As @efef said, if you did not see a login page and it went straight to the "Approve" page, then it means the browser session was still active, and the app wouldn't be able to actually renew the session (which is a bug).
@fkooman: Could this be because maybe the session expiry was shorter than 1 week, so we show the "Renew Session" button all the time, even in the first 30 mins, when the browser session was still valid?
@fkooman: Could this be because maybe the session expiry was shorter than 1 week, so we show the "Renew Session" button all the time, even in the first 30 mins, when the browser session was still valid?
Yes. It seems nobody closes their browser anymore, either because they don't, or because it is not possible, e.g. iOS, so this can happen if you try to 'reauthorize' within 30 minutes of getting the initial authorization.
I wonder whether it is possible to log the user out immediately before redirecting to the redirect_uri
...
Update: no, because there is all kinds of difficulty regarding external authentication sources... technically it would be possible, but soooo messy.
Yes, I am going straight to the "Approve" page, because I still have a valid SSO session cookie.
Just so I understand, the actual cert renewal is attached to the authentication flow? If that is the case, I agree that logic is a bug. As a workaround, shouldn't I be able to configure the SP to force authentication every time?
Yes, I am going straight to the "Approve" page, because I still have a valid SSO session cookie.
Thanks for confirming.
Just so I understand, the actual cert renewal is attached to the authentication flow? If that is the case, I agree that logic is a bug.

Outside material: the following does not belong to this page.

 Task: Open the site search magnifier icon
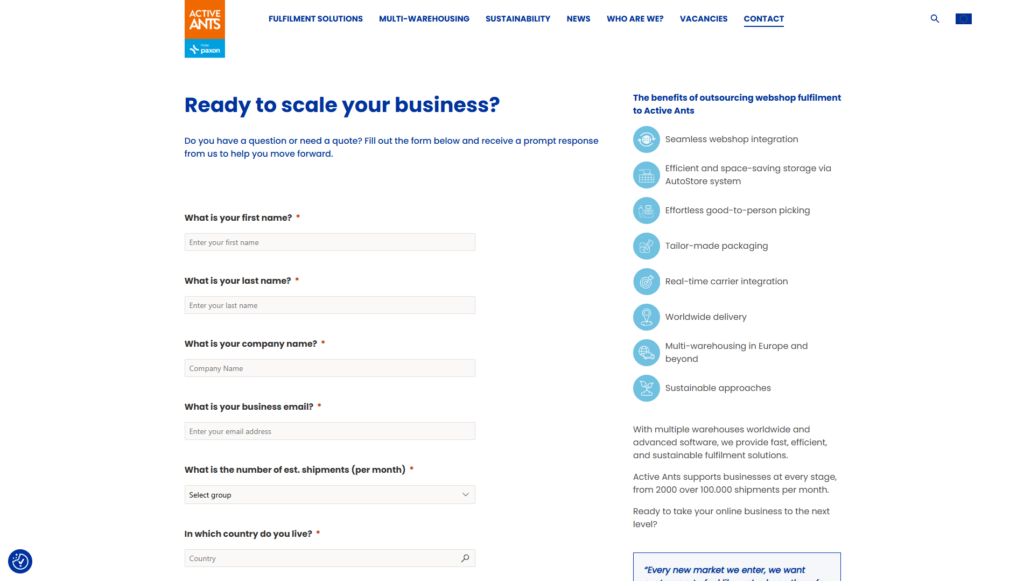[935, 19]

Yes, it's related to the auth flow, but it's by intent, per my understanding. If the user logged in afresh with username/password, it's a new session, so the server will give the app a new cert. If the user logged in using the previous browser session, the server will give the app the same cert from the existing session.
The browser session cookie is meant to be valid for 30 mins, so if you try to renew the session in that time, the browser would open and go straight to the "Approve" page.

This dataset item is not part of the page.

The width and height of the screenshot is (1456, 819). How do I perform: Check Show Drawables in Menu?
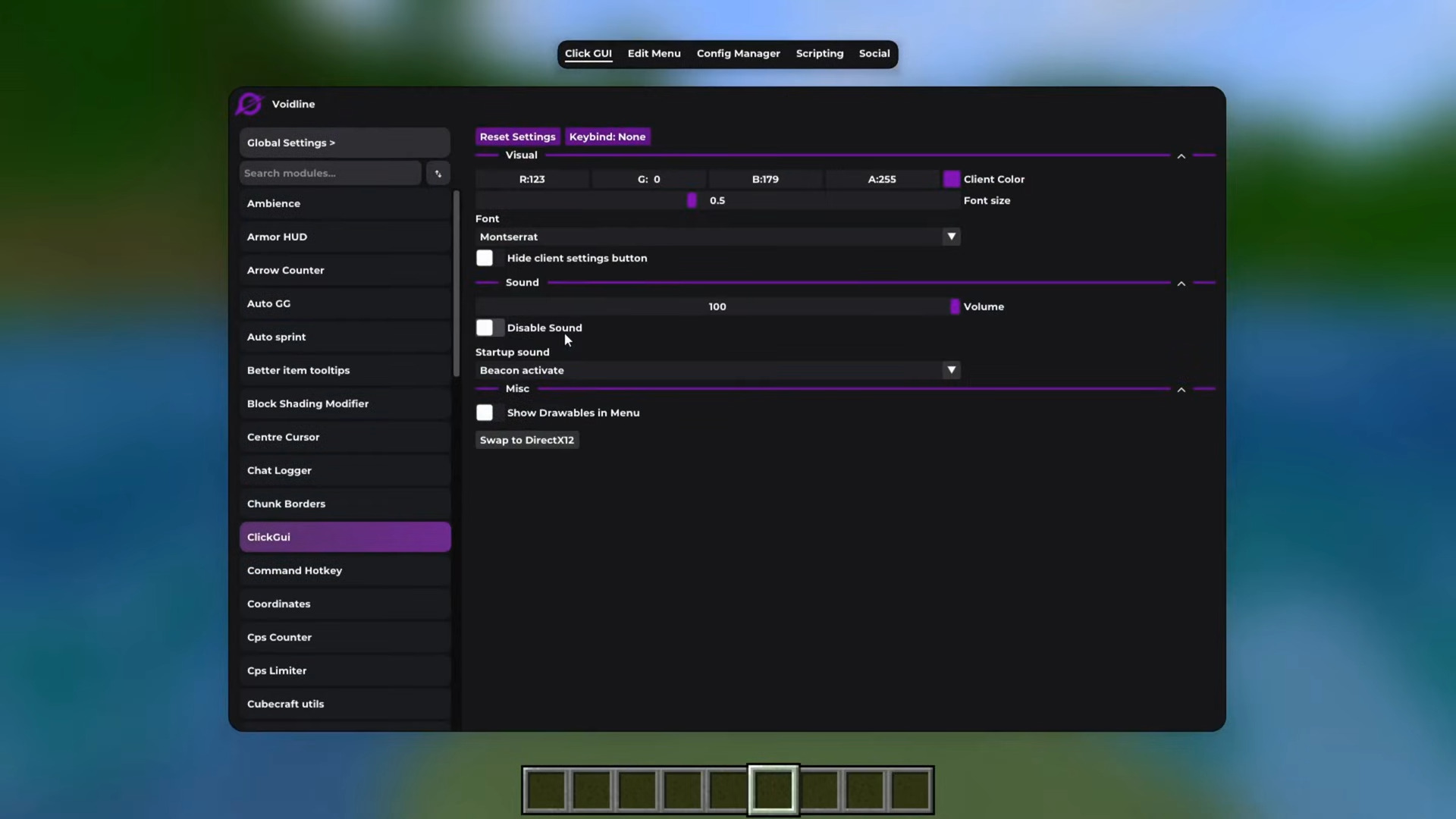click(x=485, y=413)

We are using a Shibboleth SP for SSO. Is the eduVPN providing an additional cookie to what the IDP provides? As this is a proof of concept that we setup for testing, we set the session expiry to sub 30 minutes, so that would make sense.
As this is a proof of concept that we setup for testing, we set the session expiry to sub 30 minutes, so that would make sense.

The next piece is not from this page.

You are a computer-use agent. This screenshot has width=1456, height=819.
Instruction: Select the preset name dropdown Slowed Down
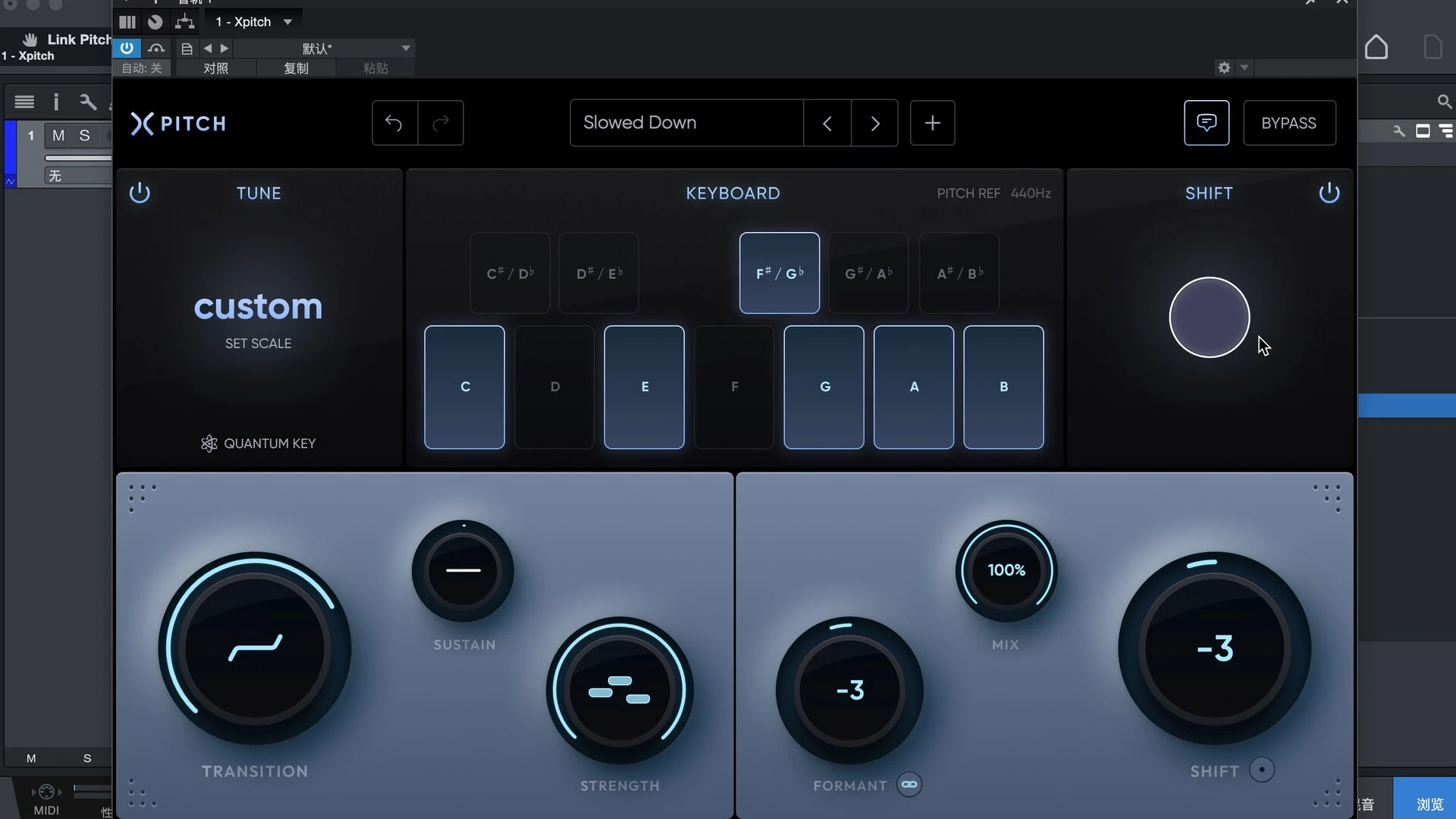pos(686,122)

Okay, yes, that makes sense.
In practice, there's no need to renew the session in the first 30 mins, so this is not really a problem. We'll consider if we can hide/disable the 'Renew Session' operation in the first 30 mins.
If you'd like to verify that it works correctly in practice, you can increase the session expiry to >1 hour and verify that the 'Renew Session' operation works correctly after 30 mins. (I suggested >1 hour because the notification pop-up is shown 30 mins before session expiry.)
We'll consider if we can hide/disable the 'Renew Session' operation in the first 30 mins.
This is implemented in PR #422.
When I click the "Renew Session" button, during an active session, either in the notification pop-up or in the app window, I go through the "Authorization required" flow, the client connects again, but appears to be using the old certificate. The Valid time left counter inside the app picks up where it left off, and the "Your session is expiring" pop-up notification has a "Session expires at" timestamp of the old certificate.
This is with MacOS 11.5.1 and eduVPN 2.2.2 from the Mac App Store.